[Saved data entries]
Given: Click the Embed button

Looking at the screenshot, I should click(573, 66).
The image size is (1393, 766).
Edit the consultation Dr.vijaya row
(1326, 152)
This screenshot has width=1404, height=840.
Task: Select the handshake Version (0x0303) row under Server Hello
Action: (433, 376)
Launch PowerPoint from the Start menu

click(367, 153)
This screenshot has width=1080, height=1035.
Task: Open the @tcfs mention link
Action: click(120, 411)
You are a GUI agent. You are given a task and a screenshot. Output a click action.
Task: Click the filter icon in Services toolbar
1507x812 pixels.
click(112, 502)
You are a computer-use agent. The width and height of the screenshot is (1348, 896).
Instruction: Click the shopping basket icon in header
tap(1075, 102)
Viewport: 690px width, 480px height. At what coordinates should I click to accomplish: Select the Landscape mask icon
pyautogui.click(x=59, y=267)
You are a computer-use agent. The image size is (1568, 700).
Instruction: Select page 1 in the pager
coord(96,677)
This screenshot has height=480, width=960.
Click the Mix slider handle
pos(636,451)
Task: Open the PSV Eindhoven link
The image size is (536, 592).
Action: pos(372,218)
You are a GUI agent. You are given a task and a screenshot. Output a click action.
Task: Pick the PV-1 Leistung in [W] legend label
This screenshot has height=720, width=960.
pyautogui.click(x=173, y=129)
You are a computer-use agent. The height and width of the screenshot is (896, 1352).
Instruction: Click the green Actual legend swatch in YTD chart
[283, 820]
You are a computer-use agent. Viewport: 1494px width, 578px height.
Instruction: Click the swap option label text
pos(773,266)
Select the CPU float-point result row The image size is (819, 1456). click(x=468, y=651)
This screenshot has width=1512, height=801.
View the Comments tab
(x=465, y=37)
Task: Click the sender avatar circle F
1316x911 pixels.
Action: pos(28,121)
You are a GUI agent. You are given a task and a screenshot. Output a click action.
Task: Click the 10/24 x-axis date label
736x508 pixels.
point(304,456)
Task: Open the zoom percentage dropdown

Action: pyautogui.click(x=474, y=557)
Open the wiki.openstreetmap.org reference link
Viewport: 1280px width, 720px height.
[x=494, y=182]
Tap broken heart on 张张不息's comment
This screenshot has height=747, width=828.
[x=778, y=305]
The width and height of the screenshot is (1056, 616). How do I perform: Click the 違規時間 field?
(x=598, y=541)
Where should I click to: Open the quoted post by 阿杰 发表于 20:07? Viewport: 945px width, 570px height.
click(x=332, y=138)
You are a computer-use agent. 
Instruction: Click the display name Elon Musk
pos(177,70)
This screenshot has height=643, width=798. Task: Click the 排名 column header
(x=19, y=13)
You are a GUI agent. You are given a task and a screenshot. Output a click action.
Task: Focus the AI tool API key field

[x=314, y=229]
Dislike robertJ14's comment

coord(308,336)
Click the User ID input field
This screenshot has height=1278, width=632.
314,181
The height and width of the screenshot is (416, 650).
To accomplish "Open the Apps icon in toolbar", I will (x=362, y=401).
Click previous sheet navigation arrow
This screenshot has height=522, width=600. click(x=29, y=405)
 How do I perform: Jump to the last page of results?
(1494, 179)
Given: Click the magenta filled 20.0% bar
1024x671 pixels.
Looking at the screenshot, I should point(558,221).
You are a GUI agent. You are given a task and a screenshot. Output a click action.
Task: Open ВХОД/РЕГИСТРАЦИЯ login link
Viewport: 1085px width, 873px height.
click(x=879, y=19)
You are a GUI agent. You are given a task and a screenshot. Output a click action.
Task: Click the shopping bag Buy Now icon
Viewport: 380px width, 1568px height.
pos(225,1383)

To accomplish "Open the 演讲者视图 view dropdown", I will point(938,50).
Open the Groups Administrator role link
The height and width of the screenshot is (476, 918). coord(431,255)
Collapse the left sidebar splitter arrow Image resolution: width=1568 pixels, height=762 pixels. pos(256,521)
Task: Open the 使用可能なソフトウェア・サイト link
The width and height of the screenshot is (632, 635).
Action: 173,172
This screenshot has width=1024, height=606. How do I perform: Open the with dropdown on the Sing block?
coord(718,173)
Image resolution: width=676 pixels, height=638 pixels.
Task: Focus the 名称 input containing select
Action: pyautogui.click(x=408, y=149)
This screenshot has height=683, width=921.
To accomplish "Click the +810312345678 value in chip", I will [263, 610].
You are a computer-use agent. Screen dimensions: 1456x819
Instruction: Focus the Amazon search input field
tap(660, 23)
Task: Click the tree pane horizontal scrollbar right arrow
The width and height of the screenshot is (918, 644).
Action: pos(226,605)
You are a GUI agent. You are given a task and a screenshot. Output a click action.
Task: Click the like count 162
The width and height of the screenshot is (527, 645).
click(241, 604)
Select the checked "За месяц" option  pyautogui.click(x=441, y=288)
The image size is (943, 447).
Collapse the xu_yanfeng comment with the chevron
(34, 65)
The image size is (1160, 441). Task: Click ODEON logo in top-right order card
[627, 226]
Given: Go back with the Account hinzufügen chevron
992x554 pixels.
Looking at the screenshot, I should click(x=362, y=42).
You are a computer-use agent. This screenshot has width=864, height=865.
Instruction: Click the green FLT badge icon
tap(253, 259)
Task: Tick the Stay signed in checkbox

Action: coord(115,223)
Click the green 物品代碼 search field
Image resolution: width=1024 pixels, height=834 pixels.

## WHAT YOU NEED TO DO
With no word changed, write the entries out once more.

## WRITTEN RESPONSE
Given: Click the Embed button

Looking at the screenshot, I should click(573, 66).
The image size is (1393, 766).
Edit the consultation Dr.vijaya row
(1326, 152)
This screenshot has width=1404, height=840.
Task: Select the handshake Version (0x0303) row under Server Hello
Action: (433, 376)
Launch PowerPoint from the Start menu

click(367, 153)
This screenshot has width=1080, height=1035.
Task: Open the @tcfs mention link
Action: click(120, 411)
You are a GUI agent. You are given a task and a screenshot. Output a click action.
Task: Click the filter icon in Services toolbar
1507x812 pixels.
click(112, 502)
You are a computer-use agent. The width and height of the screenshot is (1348, 896).
Instruction: Click the shopping basket icon in header
tap(1075, 102)
Viewport: 690px width, 480px height. At what coordinates should I click to accomplish: Select the Landscape mask icon
pyautogui.click(x=59, y=267)
You are a computer-use agent. The image size is (1568, 700).
Instruction: Select page 1 in the pager
coord(96,677)
This screenshot has height=480, width=960.
Click the Mix slider handle
pos(636,451)
Task: Open the PSV Eindhoven link
The image size is (536, 592).
Action: pos(372,218)
You are a GUI agent. You are given a task and a screenshot. Output a click action.
Task: Pick the PV-1 Leistung in [W] legend label
This screenshot has height=720, width=960.
pyautogui.click(x=173, y=129)
You are a computer-use agent. The height and width of the screenshot is (896, 1352).
Instruction: Click the green Actual legend swatch in YTD chart
[283, 820]
You are a computer-use agent. Viewport: 1494px width, 578px height.
Instruction: Click the swap option label text
pos(773,266)
Select the CPU float-point result row The image size is (819, 1456). click(x=468, y=651)
This screenshot has width=1512, height=801.
View the Comments tab
(x=465, y=37)
Task: Click the sender avatar circle F
1316x911 pixels.
Action: pos(28,121)
You are a GUI agent. You are given a task and a screenshot. Output a click action.
Task: Click the 10/24 x-axis date label
736x508 pixels.
point(304,456)
Task: Open the zoom percentage dropdown

Action: pyautogui.click(x=474, y=557)
Open the wiki.openstreetmap.org reference link
Viewport: 1280px width, 720px height.
[x=494, y=182]
Tap broken heart on 张张不息's comment
This screenshot has height=747, width=828.
[x=778, y=305]
The width and height of the screenshot is (1056, 616). How do I perform: Click the 違規時間 field?
(x=598, y=541)
Where should I click to: Open the quoted post by 阿杰 发表于 20:07? Viewport: 945px width, 570px height.
click(x=332, y=138)
You are a computer-use agent. 
Instruction: Click the display name Elon Musk
pos(177,70)
This screenshot has height=643, width=798. Task: Click the 排名 column header
(x=19, y=13)
You are a GUI agent. You are given a task and a screenshot. Output a click action.
Task: Focus the AI tool API key field

[x=314, y=229]
Dislike robertJ14's comment

coord(308,336)
Click the User ID input field
This screenshot has height=1278, width=632.
314,181
The height and width of the screenshot is (416, 650).
To accomplish "Open the Apps icon in toolbar", I will (x=362, y=401).
Click previous sheet navigation arrow
This screenshot has height=522, width=600. click(x=29, y=405)
 How do I perform: Jump to the last page of results?
(1494, 179)
Given: Click the magenta filled 20.0% bar
1024x671 pixels.
Looking at the screenshot, I should point(558,221).
You are a GUI agent. You are given a task and a screenshot. Output a click action.
Task: Open ВХОД/РЕГИСТРАЦИЯ login link
Viewport: 1085px width, 873px height.
click(x=879, y=19)
You are a GUI agent. You are given a task and a screenshot. Output a click action.
Task: Click the shopping bag Buy Now icon
Viewport: 380px width, 1568px height.
pos(225,1383)

To accomplish "Open the 演讲者视图 view dropdown", I will point(938,50).
Open the Groups Administrator role link
The height and width of the screenshot is (476, 918). coord(431,255)
Collapse the left sidebar splitter arrow Image resolution: width=1568 pixels, height=762 pixels. pos(256,521)
Task: Open the 使用可能なソフトウェア・サイト link
The width and height of the screenshot is (632, 635).
Action: 173,172
This screenshot has width=1024, height=606. How do I perform: Open the with dropdown on the Sing block?
coord(718,173)
Image resolution: width=676 pixels, height=638 pixels.
Task: Focus the 名称 input containing select
Action: pyautogui.click(x=408, y=149)
This screenshot has height=683, width=921.
To accomplish "Click the +810312345678 value in chip", I will [263, 610].
You are a computer-use agent. Screen dimensions: 1456x819
Instruction: Focus the Amazon search input field
tap(660, 23)
Task: Click the tree pane horizontal scrollbar right arrow
The width and height of the screenshot is (918, 644).
Action: pos(226,605)
You are a GUI agent. You are given a task and a screenshot. Output a click action.
Task: Click the like count 162
The width and height of the screenshot is (527, 645).
click(241, 604)
Select the checked "За месяц" option  pyautogui.click(x=441, y=288)
The image size is (943, 447).
Collapse the xu_yanfeng comment with the chevron
(34, 65)
The image size is (1160, 441). Task: Click ODEON logo in top-right order card
[627, 226]
Given: Go back with the Account hinzufügen chevron
992x554 pixels.
Looking at the screenshot, I should click(x=362, y=42).
You are a computer-use agent. This screenshot has width=864, height=865.
Instruction: Click the green FLT badge icon
tap(253, 259)
Task: Tick the Stay signed in checkbox

Action: coord(115,223)
Click the green 物品代碼 search field
Image resolution: width=1024 pixels, height=834 pixels.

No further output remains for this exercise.